-- start Input records --

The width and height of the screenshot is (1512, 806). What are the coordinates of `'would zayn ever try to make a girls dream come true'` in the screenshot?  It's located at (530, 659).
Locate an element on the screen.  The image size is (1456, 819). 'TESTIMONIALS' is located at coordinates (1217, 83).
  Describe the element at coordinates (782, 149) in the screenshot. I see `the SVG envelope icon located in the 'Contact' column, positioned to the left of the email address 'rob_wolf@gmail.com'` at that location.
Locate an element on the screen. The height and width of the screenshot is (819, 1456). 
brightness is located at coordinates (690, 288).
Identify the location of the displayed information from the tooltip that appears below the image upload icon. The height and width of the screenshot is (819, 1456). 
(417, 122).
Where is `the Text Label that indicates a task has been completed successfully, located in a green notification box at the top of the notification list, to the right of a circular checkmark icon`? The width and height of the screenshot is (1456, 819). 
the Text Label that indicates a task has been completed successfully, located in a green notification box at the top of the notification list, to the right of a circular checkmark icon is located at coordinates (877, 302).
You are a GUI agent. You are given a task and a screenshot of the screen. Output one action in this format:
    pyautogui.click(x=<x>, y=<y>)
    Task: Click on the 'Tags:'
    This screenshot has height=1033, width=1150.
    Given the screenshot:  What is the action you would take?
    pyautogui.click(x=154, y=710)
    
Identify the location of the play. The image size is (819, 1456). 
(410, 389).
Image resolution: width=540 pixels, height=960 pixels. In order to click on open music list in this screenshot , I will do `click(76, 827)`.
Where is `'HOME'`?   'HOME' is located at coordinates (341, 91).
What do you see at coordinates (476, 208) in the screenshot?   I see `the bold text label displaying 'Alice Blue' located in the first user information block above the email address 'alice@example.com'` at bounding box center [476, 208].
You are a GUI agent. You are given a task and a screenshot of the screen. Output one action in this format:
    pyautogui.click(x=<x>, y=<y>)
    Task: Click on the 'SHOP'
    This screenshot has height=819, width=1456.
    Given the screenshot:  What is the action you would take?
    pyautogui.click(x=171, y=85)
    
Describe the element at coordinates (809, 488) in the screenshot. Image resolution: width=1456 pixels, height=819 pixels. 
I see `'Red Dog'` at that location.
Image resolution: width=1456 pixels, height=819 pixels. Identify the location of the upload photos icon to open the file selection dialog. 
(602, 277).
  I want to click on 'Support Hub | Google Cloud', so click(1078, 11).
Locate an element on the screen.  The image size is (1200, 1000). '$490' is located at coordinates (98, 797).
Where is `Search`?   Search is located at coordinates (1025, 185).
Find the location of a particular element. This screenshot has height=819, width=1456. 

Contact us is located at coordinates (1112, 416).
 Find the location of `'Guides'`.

-- end Input records --

Stated problem:
Update the lines from the one with "Identify the location of the play." up to and including the one with "coordinates (341, 91)." by putting "song list" in place of "music list" and keeping everything else the same. Return only those lines.

Full output:
Identify the location of the play. The image size is (819, 1456). 
(410, 389).
Image resolution: width=540 pixels, height=960 pixels. In order to click on open song list in this screenshot , I will do `click(76, 827)`.
Where is `'HOME'`?   'HOME' is located at coordinates (341, 91).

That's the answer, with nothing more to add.